Auvernier, la pêcherie de Denis Junod. Foto/Photo: TES

Der Fischer und sein Habitat in Auvernier am Neuenburgersee

Künstler, Jäger, Vater, Ehemann, Philosoph, Ökologe und Fischer, all diese Eigenschaften treffen auf Denis Junod d’Auvernier (Kanton Neuenburg) zu.

Junod ist einer der dreissig Berufsfischer am Neuenburgersee. Seine Lebensgeschichte wurde in einer kürzlich erschienenen Biographie niedergeschrieben: „De fils en père. Denis Junod“. Vom Vater zum Sohn. Denis Junod.

Hauterive, Laténium, am 12. Oktober 2020. Denis Junod (l), Françoise Jeanneret-Gris (r).

Das Buch ist mehr als nur eine Biographie. Es ist auch die Geschichte des Neuenburgersees, seiner Flora, Fauna und Natur. Er weiss, wovon er redet, wenn es um die Veränderungen des Sees, des Fischbestandes, der Flora und Fauna geht. Auch die Liebe zu Tieren und zur Natur kennt er als Jäger.

C’est comme si nous n’avions pas compris que l’humanité et tous les écosystèmes font partie du même arbre. L’humanité appartient à ce système mondial, mais elle agit comme si elle était extérieure

Denis Junod (rechts) an der Arbeit in seiner pêcherie in Auvernier

Geboren wurde er 1953 in La Côte-aux-Fées (faie oder faye auf Frankoprovenzalisch)im Kanton Neuchâtel. Der See war weit weg. Eine Zukunft als Fischer zeichnete sich nicht ab, stattdessen verbrachte er seine Kindheit im Wald und auf den Wiesen. In dieser Zeit entwickelte er jedoch sein Gefühl und seine Erfahrung für die Natur.

Seine erste Begegnung mit dem Neuenburgersee und der Fischerei fand im Dorf Saint-Aubin statt, wo sein Vater in der Uhrenindustrie arbeitete. Sein Vater war ein begeisterter Fischer, und sein Engagement inspirierte auch Denis.

Damals, um 1960, gab es noch sehr viele Forellen im See. Es war sogar der meist gefangene Fisch. Ein paar Jahrzehnte später sind die Forellen im See fast verschwunden. Um 1963 zog er in das Dorf Serrières und  lebte zum ersten Mal am Ufer des Sees.

Im Gymnasium lernte er die Poesie, Literatur, Philosophie und Geschichte kennen und schätzen. Sie dienen ihm als Leitfaden durch das  tägliche Leben. Mit diesem Hintergrund interessiert er sich auch für die (lokale) Politik und Gesellschaft und deren jeweiligen historischen Kontexten.

Er malt Gemälde, die er als Art Brut bezeichnet.
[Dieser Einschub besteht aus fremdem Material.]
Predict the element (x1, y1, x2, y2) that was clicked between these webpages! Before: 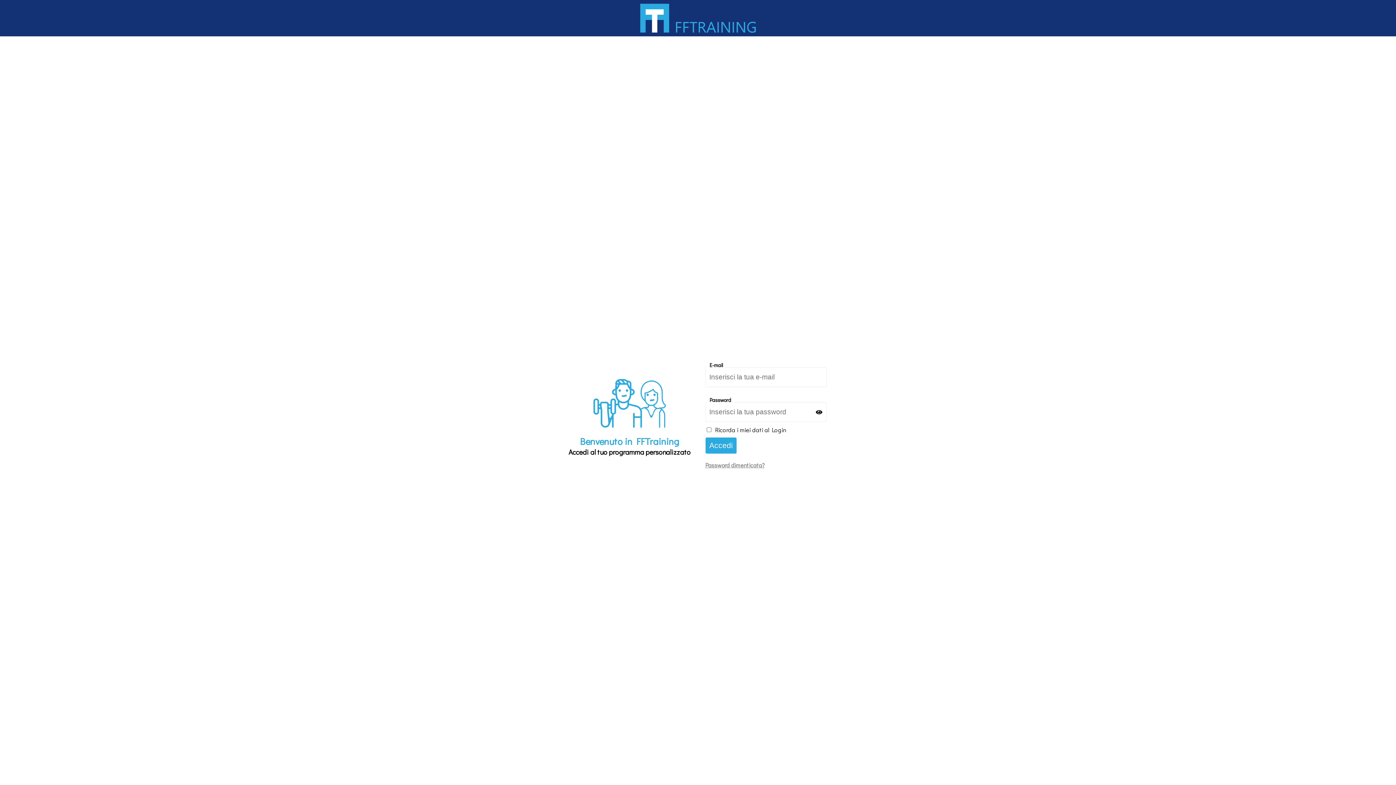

Die Kultur der Maya und der Inkas inspirieren ihn. Die Abbildungen seiner Gemälde im Buch zeugen von seinem künstlerischen Talent.

Nach dem Gymnasium wollte er nur eines: Fischer werden. Nach einer Lehre im nahe gelegenen Saint-Aubin mietete er 1973 seine Fischerhütte in Auvernier und erhielt vom Kanton eine Fischereierlaubnis. Er lebt noch immer dort.

Das Wappen des Dorfes enthält nicht umsonst einen Fisch. Damals war Auvernier noch ein Dorf der Fischer und Weinbauern.

Das Fischen ist seine Leidenschaft, seine Arbeit, seine Erfahrung und seine Lebensweise.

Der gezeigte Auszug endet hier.